I remember watching this film as a child and being somewhat haunted by the fact that, although the characters live happily every after, “ever after” is actually a shorter period of time than it would have been, had Wesley never found himself trapped in The Pit of Despair. One could argue that the Witchdoctor who later heals Wesley also restores his future life, but this is the stuff of fan fiction. Taking the story at face value means accepting that Wesley is robbed of one year of his life, and later of fifty years of his life during another experience with the machine. By the time The Princess Bride ends, Wesley does not have many years to spend on his “happily ever after.”

Type 1 diabetes is a death sentence. Not very many people know what’s going to kill them. But I do. The range of possible deaths for me has been narrowed to a very short list. This list includes fatal heart attack and stroke, and also includes a slow and slogging march to neuropathy, blindness, amputation, and eventually organ failure. You may find it macabre to think about or to read about, but the reality is what it is. If I live for a long time and take good care of myself, then I am likely to die in darkness, in a hospital bed, powerless and afraid. If I am very lucky, my family will be there with me. Subject to a realistic set of assumptions, they might not be.

Furthermore, this death is likely to occur as many as twenty years earlier than a normal person would have experienced it. I can imagine the voice of the Six-Fingered Man from The Princess Bride telling me, “I’ve just sucked twenty years of your life away.” That’s twenty years filled with my daughter’s college graduation? Or my future grandchildren? Of living out a fun-filled retirement with my beautiful wife? Trips on cruise lines to exotic locations? Productive years spent building a financial legacy to gift to my wife and daughter? Who knows what would have happened in the twenty years that have been robbed from me by my disease?

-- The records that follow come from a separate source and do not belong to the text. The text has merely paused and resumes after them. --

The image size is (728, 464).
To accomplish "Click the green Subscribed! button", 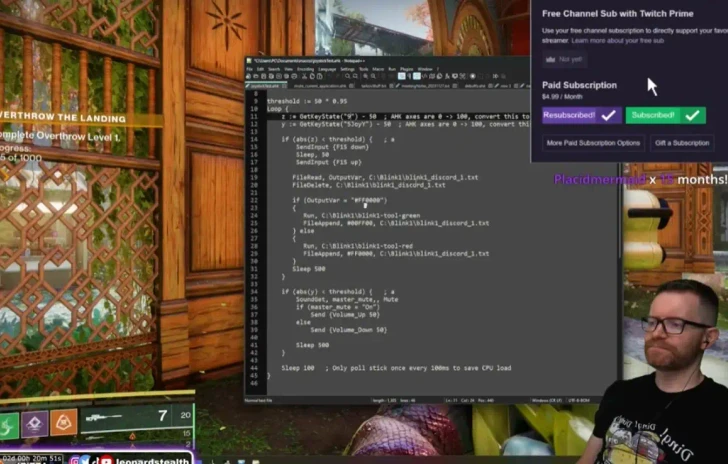I will pyautogui.click(x=665, y=116).
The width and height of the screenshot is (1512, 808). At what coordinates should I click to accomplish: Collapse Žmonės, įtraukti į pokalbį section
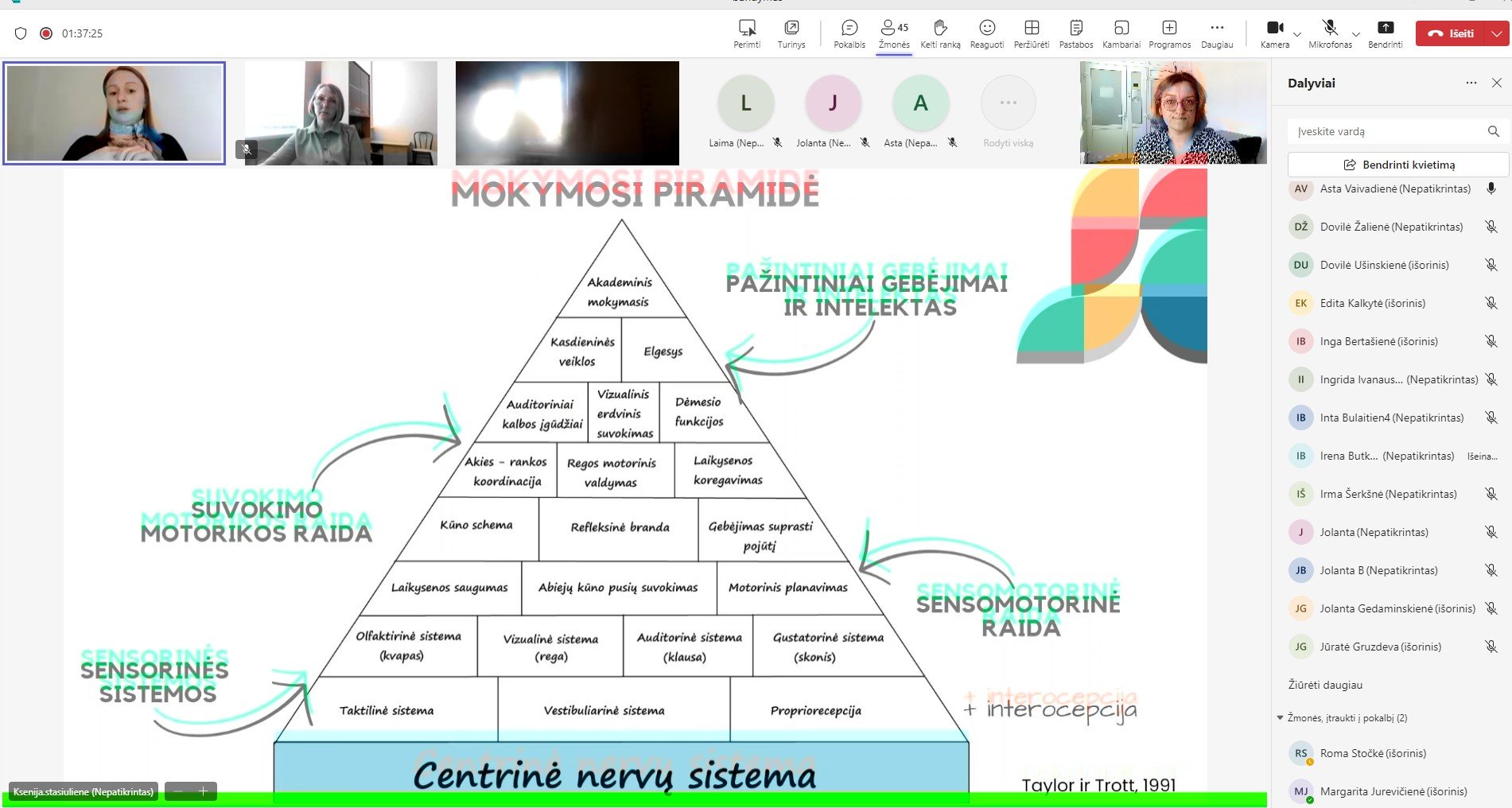pyautogui.click(x=1280, y=717)
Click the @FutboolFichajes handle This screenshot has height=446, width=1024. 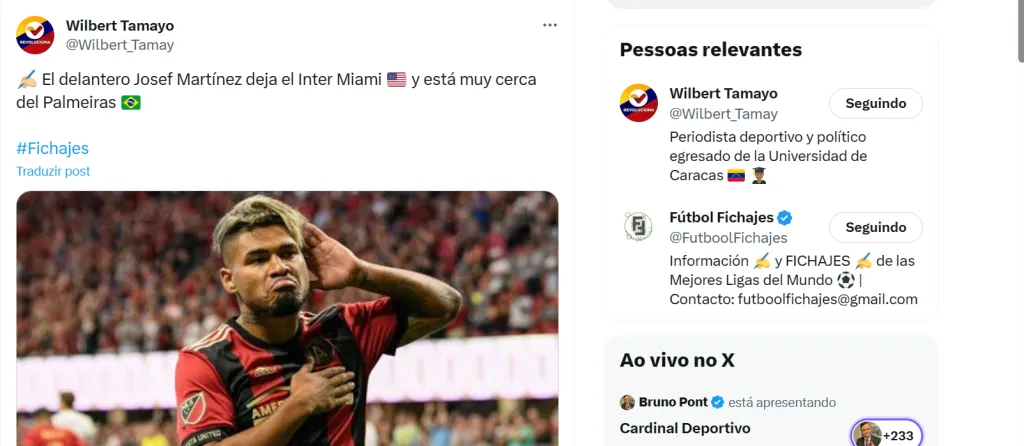[728, 238]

Although I’ve tried to articulate it clearly here, and hopefully successfully so, the fact of the matter is that I don’t spend a lot of time dwelling on this or letting it get me down. But the consequences of these facts are that now time wasted standing in line is excruciating for me. Time wasted finishing up a project at work instead of driving home to the wide-spread arms of the little girl who yells, “DADDY!” and leaps into me hits me with a weight that I cannot ignore. I hear people making excuses for why they can’t go out and have fun, because it’s a weeknight, or some other foolish reason, and occasionally a voice inside me wants to say, “You fool, squandering your precious weeknights on a pointless and unimaginative excuse!” I watch people grow fat with bad food and poor lifestyle habits, incredulous at how cheaply they are willing to sell the physical mobility of their last twenty years, as though an extra slice of chocolate cake or a weekly trip to the pizza parlor really is worth twenty years of agonized groans as they struggle to extract themselves from an easy chair. I watch people light cigarettes and inhale their eventual cancer and I think, “Money and life down the toilet, and for what.”

Call it what it is: I’m jealous of every fat man with an extra twenty years of life I’ll never have. I envy anyone who can keep up a dedicated addiction to Tex-Mex and ice cream. This is my problem, my mental shortcoming, my psycho-pathology. It has nothing to do with anyone else’s choices. It comes down to the simple fact that my beta cells died and theirs didn’t, and it isn’t fair, and I’m the one who’s stuck with it.

Learning to live a good life, a happy life, a successful life in the face of knowing about my own death is the biggest adjustment I’ve had to make since becoming a type 1 diabetic. I’m not depressed about it, but it is what it is.